OBJECTIVES
A. Using the comment thread, explain in one to three sentences why jaysays says the Canadian law should not be assumed to apply in the United States.
B. According to the comment thread, which group tops the religion category of hate crimes?

PAGE

OK , just think there is more into this BILL I turly Do NOT THINK IT IS ANYTHING TO DO ABOUT GAYS IT IS TO DO about what we say about God in anyway shap . I am Gay and I see right into this BILL I VOTE AND STAND UP FOR NO, NO,NO,NO AND NO AGAIN . STAND UP WE ARE in the U.S.A. FREEDOM OF talking about God or anything that is love is going to be taken away .

krystaltgirl 11/21/2009 3:29pm
in reply to Ebin Nov 21, 2009 3:12pm

Honey I really couldn’t careless about what’s mature and what’s not or who’s right and who’s wrong. As a transgendered woman who has seen her fair share of intolerance and hate coming from the Christians including my parents, I long ago decided that I will take my rights legally or illegally. I no longer wait for the approval of the moral majority. The passage of this bill is a great step forward, but I can assure you I armed myself along time ago and haven’t been in fear of hateful people ever since.

jaysays 06/05/2009 5:28am
in reply to 2100km May 23, 2009 9:41pm

If they kill her because she’s white or heterosexual, they would, even under this bill.

The suspect class with the most hate crimes committed against them is “Race” with African Americans reporting the most crimes against them, followed by Religion, with Jewish people topping that category. Third is sexual orientation, with the largest number of reports coming from gay men. So… yeah… it protects everyone. In fact, the FBI report even shows Hate Crimes against 22 heterosexuals and 749 white people.

It helps to do a little research.


jamessays 07/27/2009 7:18pm
in reply to jaysays Jun 05, 2009 5:24am


Ebin 11/13/2009 9:54am
in reply to LastStand300 Nov 06, 2009 4:35am

Oh yeah… Last one I promise.

“Christianity is the most perverted system that ever shone upon man”-Thomas Jefferson

“Lighthouses are more useful than churches”-Benjamin Franklin

“This would be the best of all possible worlds if there were no religion in it”-John Adams

So there is a small amount of the Atheism our country was founded on. Yes there were some Christians. But most of the Founding Fathers were in fact atheists.

jaysays 06/05/2009 5:20am
in reply to bbs May 03, 2009 4:04pm

The Canadian Law is a “Hate Speech” law, not a “Hate Crimes” law. The Law in Canada is very different in wording than the U.S. proposal. Please research Canadian law before assuming that it applies in the United States.

PROVIDED MATERIAL

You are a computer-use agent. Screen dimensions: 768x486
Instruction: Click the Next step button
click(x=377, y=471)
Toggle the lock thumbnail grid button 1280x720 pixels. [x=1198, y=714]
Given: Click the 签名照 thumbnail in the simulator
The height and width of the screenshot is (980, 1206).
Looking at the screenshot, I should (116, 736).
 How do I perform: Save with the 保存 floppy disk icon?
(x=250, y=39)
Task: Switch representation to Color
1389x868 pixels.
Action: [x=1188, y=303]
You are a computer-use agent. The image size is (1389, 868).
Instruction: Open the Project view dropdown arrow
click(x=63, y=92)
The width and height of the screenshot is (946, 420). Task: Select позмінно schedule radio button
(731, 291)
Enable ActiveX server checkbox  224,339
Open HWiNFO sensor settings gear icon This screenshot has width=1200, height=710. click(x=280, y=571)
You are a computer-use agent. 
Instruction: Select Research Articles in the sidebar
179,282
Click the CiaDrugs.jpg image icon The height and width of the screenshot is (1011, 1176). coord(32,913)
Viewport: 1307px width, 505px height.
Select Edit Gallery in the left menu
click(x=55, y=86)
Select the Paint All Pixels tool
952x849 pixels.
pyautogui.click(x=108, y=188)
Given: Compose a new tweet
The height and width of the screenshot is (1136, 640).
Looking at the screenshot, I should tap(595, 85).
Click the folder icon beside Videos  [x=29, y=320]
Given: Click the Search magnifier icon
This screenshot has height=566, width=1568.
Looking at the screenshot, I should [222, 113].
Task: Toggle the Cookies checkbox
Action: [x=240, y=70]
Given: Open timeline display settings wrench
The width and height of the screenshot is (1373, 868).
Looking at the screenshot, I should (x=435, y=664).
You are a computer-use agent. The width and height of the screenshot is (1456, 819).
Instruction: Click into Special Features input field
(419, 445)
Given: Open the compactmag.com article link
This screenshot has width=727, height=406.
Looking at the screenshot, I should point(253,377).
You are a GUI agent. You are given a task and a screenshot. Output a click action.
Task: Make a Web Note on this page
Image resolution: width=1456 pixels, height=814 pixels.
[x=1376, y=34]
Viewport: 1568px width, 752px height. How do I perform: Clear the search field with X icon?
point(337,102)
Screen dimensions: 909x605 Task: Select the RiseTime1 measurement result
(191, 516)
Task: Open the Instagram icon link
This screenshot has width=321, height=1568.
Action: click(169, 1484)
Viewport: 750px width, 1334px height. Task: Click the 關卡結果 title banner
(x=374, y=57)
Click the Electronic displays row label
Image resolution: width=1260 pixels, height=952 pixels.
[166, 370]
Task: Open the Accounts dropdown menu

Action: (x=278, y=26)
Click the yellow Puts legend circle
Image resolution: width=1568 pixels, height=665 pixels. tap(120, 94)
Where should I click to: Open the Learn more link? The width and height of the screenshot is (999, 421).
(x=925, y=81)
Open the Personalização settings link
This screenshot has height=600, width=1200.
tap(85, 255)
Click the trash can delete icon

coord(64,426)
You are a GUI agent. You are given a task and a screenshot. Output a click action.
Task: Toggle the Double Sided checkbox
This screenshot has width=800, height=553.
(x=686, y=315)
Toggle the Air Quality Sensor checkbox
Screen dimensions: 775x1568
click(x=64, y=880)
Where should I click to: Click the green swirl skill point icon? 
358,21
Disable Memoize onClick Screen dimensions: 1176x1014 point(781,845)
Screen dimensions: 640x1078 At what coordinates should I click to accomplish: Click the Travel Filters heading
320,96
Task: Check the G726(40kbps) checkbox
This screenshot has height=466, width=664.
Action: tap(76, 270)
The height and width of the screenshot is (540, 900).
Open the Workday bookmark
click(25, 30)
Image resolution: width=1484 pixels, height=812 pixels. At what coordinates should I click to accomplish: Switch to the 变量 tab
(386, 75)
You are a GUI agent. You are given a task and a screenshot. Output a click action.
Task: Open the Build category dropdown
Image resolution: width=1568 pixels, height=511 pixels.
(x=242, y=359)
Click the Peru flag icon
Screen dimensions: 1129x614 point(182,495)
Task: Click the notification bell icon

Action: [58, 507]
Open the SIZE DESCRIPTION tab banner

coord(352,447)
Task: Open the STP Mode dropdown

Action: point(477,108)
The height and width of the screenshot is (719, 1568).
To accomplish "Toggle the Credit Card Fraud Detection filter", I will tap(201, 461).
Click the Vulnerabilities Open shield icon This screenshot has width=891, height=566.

FINAL RESULTS
A. The Canadian law is a "Hate Speech" law, not a "Hate Crimes" law, and its wording differs greatly from the U.S. proposal.

B. Jewish people.